▸ ASSIGNMENT
With the pictures excluded, output only the lines from the one containing "You are a GUI" through the last line of the entries, unchanged.
☆ ☆ ☆ ☆
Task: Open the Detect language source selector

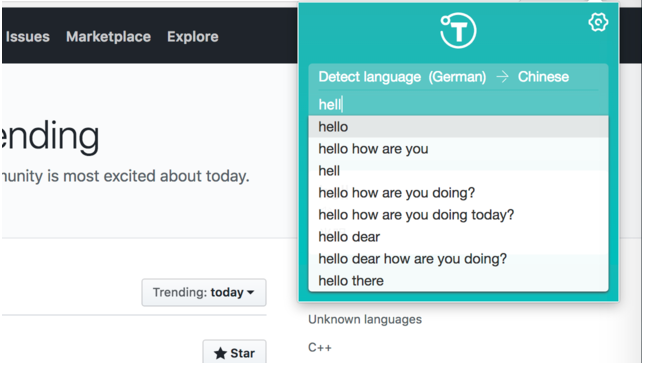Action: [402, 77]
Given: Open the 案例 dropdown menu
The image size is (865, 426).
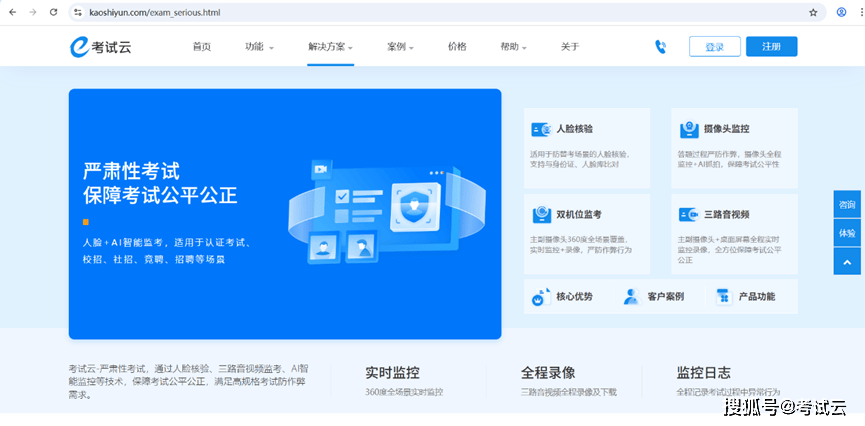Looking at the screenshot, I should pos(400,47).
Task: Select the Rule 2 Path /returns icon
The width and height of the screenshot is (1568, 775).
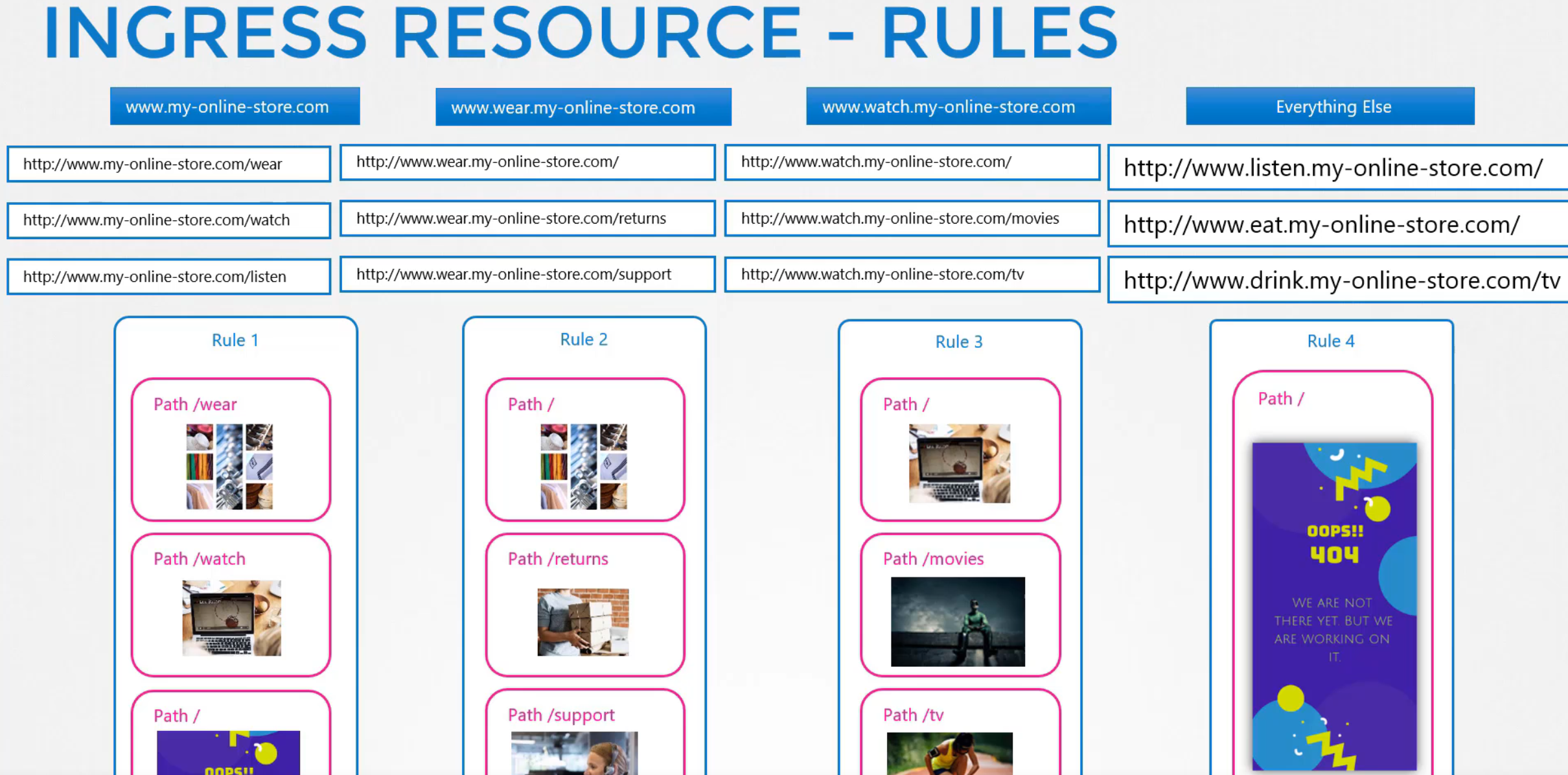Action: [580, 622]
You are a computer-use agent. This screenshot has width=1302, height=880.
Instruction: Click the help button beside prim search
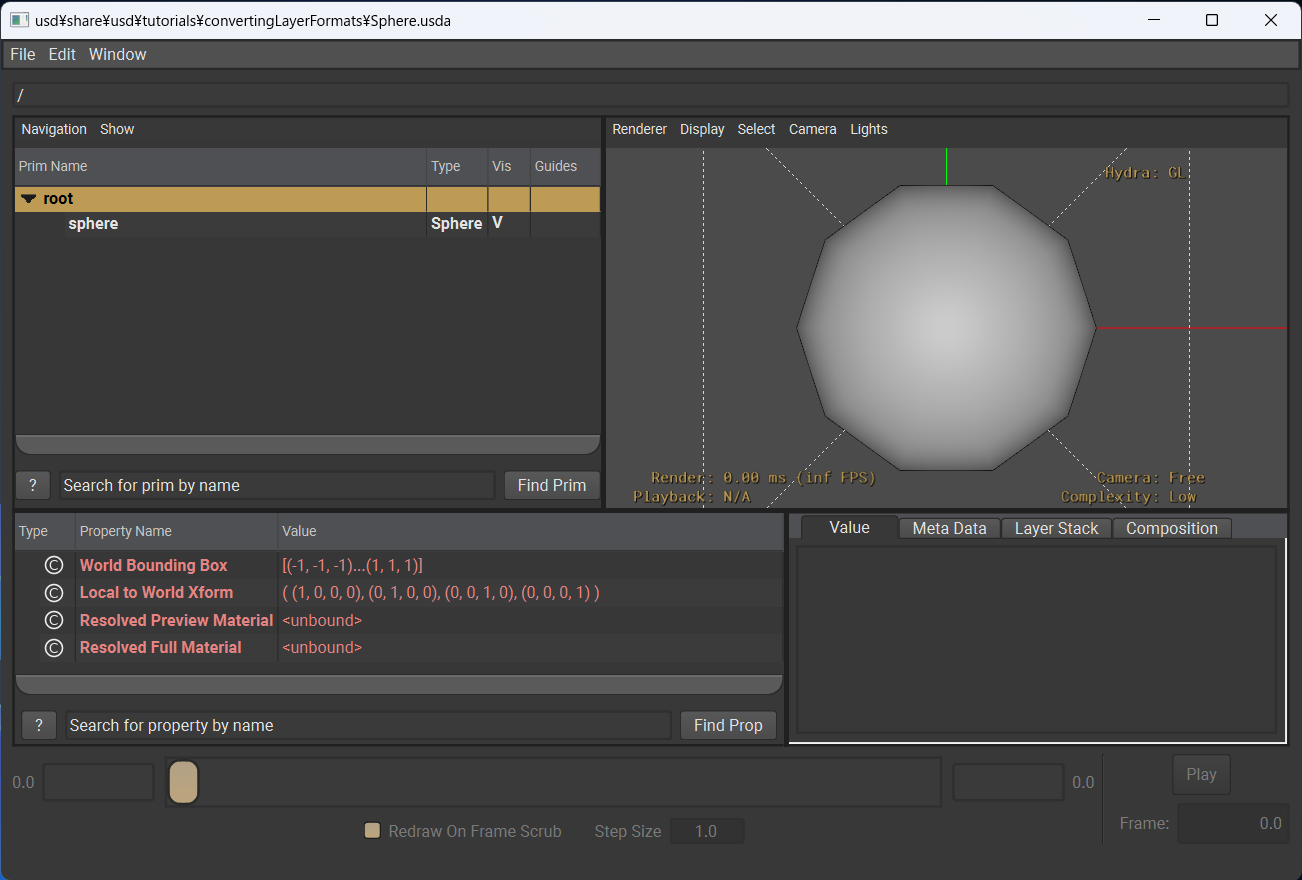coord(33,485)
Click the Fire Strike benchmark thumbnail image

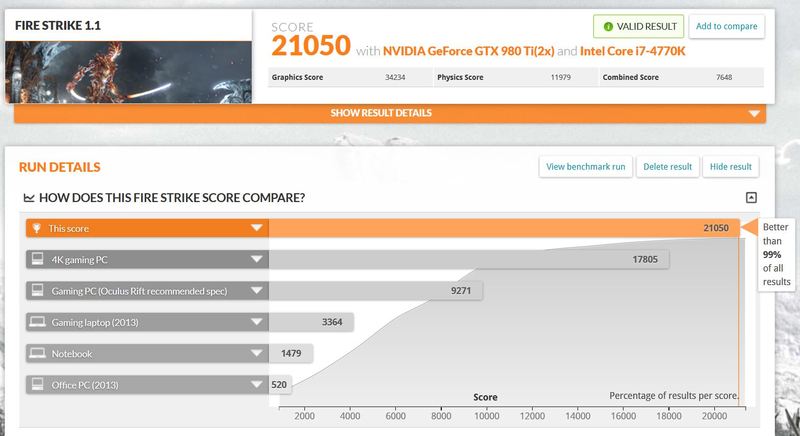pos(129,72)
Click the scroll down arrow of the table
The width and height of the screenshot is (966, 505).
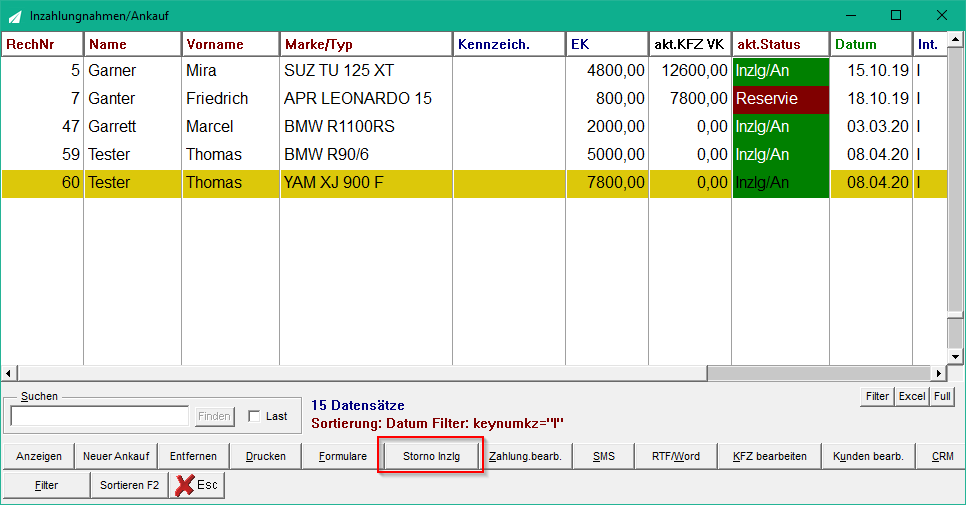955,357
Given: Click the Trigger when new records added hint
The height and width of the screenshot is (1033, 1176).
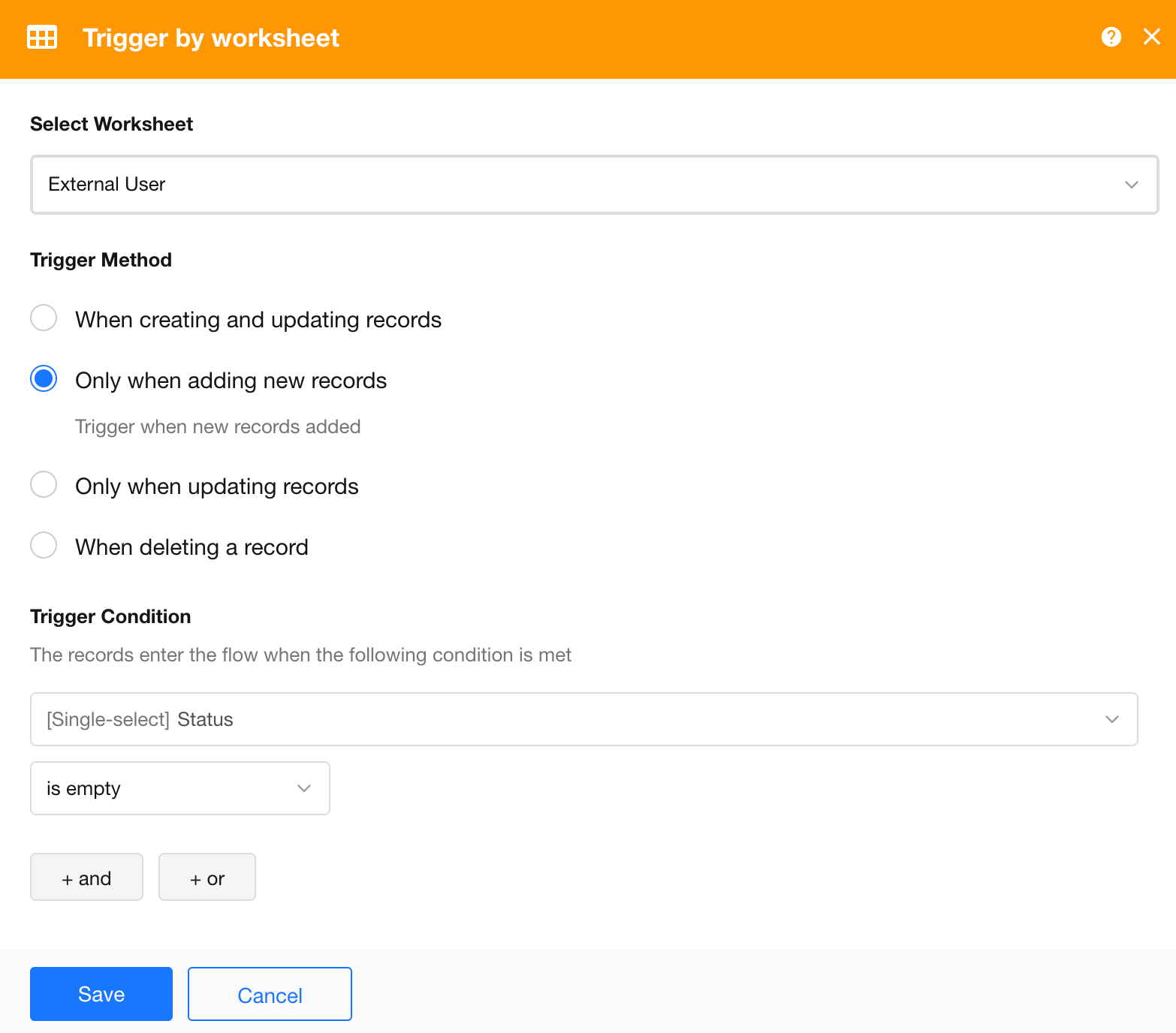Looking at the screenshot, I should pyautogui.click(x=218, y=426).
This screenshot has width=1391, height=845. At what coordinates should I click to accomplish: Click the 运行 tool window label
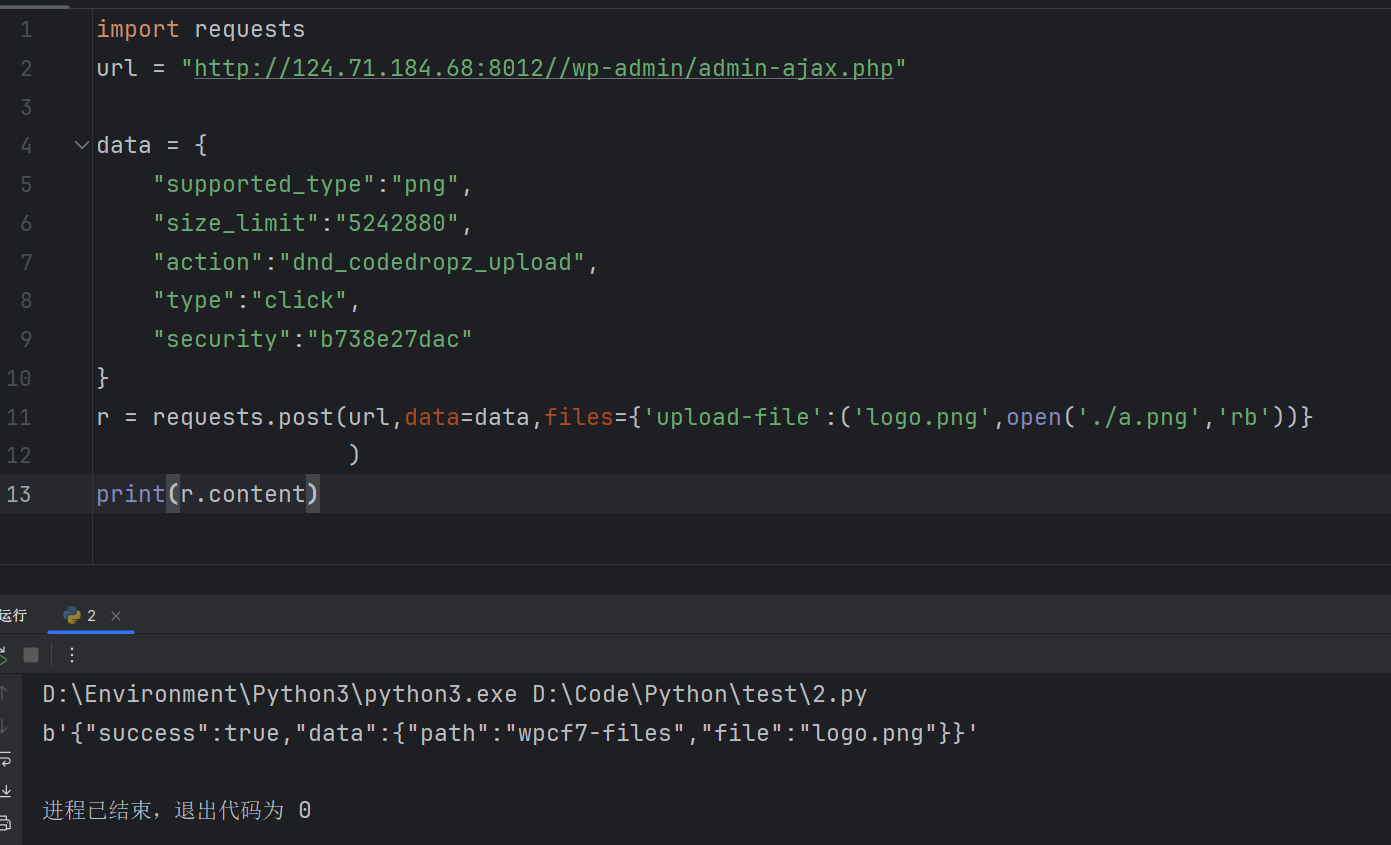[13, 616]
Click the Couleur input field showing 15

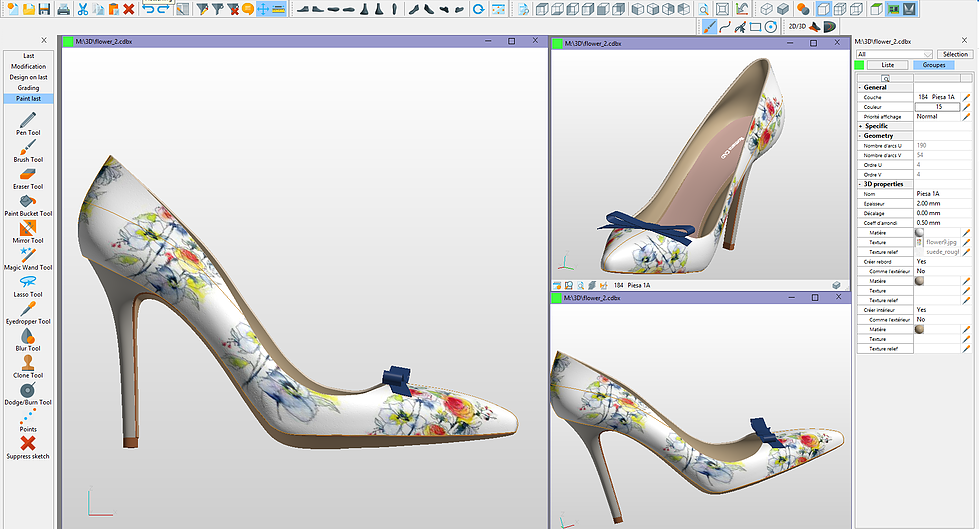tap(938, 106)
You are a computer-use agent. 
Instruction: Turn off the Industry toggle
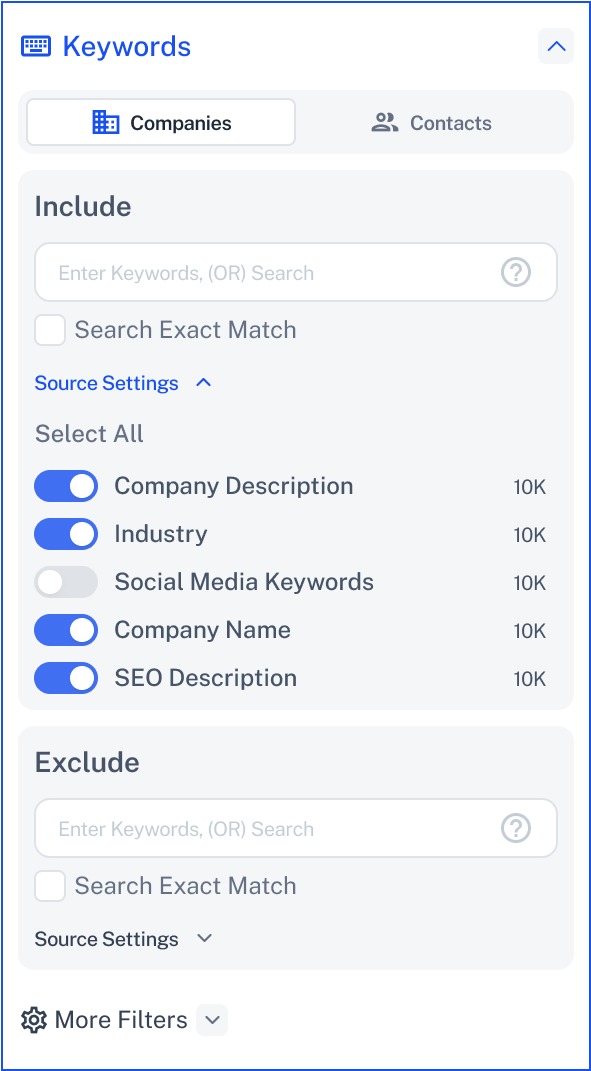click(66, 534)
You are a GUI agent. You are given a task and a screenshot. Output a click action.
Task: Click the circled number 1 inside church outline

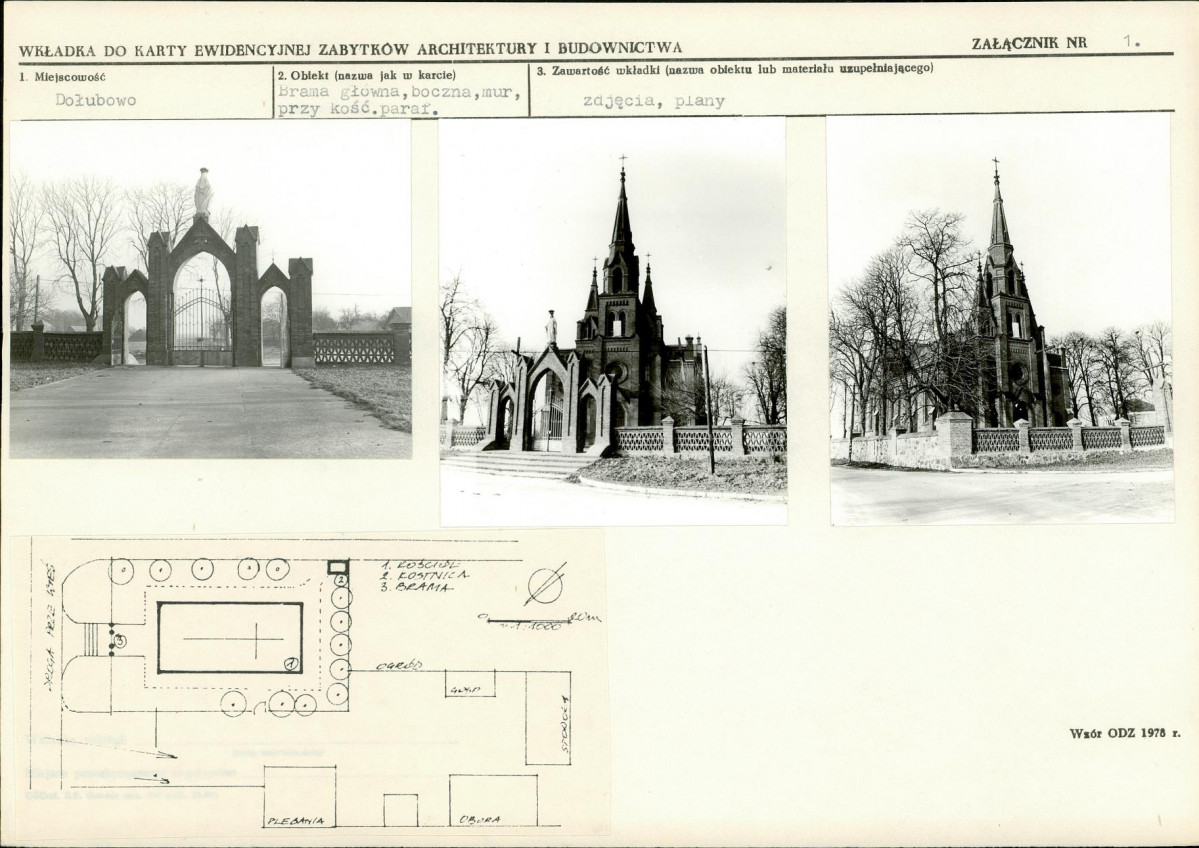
☆ ☆ ☆ ☆
▸ OUTPUT FOR THIS EXERCISE
You are a GUI agent. You are given a task and a screenshot. Output a click action.
Task: Click the circled number 1 inside church outline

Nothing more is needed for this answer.